----- DATA SECTION -----

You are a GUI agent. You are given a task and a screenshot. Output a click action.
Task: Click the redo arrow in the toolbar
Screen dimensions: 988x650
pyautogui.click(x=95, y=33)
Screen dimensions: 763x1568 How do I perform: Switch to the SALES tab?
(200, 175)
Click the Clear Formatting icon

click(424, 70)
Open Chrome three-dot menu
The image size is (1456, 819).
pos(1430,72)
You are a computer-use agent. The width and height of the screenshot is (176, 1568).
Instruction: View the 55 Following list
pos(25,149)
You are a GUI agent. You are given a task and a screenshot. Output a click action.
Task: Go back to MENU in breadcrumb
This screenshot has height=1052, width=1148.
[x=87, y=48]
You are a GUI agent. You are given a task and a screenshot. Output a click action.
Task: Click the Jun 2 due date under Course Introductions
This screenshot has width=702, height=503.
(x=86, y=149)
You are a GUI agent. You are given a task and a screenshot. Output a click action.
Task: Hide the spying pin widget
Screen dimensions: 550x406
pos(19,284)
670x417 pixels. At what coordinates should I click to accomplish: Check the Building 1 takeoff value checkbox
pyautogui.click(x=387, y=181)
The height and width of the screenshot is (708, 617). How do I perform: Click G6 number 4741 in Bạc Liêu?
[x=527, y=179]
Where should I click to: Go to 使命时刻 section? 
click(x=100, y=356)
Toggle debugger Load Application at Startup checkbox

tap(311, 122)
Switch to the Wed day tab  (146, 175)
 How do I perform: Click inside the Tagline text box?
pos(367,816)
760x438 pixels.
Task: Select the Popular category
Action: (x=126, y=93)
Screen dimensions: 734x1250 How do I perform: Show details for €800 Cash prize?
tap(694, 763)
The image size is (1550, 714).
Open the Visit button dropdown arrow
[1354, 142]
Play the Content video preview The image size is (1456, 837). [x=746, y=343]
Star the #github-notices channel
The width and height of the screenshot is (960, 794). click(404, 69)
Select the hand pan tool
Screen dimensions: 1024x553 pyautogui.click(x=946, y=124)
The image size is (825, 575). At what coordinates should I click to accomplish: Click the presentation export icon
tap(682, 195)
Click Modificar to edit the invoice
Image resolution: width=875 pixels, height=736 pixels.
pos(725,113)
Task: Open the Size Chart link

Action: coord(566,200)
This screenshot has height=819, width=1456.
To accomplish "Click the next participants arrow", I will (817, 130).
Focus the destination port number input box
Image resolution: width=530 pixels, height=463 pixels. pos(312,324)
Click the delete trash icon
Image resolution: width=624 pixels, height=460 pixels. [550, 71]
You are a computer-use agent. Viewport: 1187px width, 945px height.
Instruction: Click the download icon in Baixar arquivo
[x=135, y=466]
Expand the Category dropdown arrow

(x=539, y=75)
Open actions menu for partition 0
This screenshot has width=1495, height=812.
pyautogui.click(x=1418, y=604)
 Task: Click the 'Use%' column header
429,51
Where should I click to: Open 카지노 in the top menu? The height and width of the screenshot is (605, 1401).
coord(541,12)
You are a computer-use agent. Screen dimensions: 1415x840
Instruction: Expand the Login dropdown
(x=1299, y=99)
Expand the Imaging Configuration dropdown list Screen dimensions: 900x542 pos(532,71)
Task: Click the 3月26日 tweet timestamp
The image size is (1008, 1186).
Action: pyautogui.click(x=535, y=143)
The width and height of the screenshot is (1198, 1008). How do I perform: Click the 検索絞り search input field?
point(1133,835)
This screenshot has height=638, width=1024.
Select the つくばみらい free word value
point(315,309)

-----

* _OBJECTIVE_: Retype the stretch of lines from the one containing "You are a computer-use agent. The" through the one containing "[x=527, y=179]", matching each character and including both end lines.

* _ANSWER TO THIS EXERCISE_:
You are a computer-use agent. The width and height of the screenshot is (176, 1568).
Instruction: View the 55 Following list
pos(25,149)
You are a GUI agent. You are given a task and a screenshot. Output a click action.
Task: Go back to MENU in breadcrumb
This screenshot has height=1052, width=1148.
[x=87, y=48]
You are a GUI agent. You are given a task and a screenshot. Output a click action.
Task: Click the Jun 2 due date under Course Introductions
This screenshot has width=702, height=503.
(x=86, y=149)
You are a GUI agent. You are given a task and a screenshot. Output a click action.
Task: Hide the spying pin widget
Screen dimensions: 550x406
pos(19,284)
670x417 pixels. At what coordinates should I click to accomplish: Check the Building 1 takeoff value checkbox
pyautogui.click(x=387, y=181)
The height and width of the screenshot is (708, 617). How do I perform: Click G6 number 4741 in Bạc Liêu?
[x=527, y=179]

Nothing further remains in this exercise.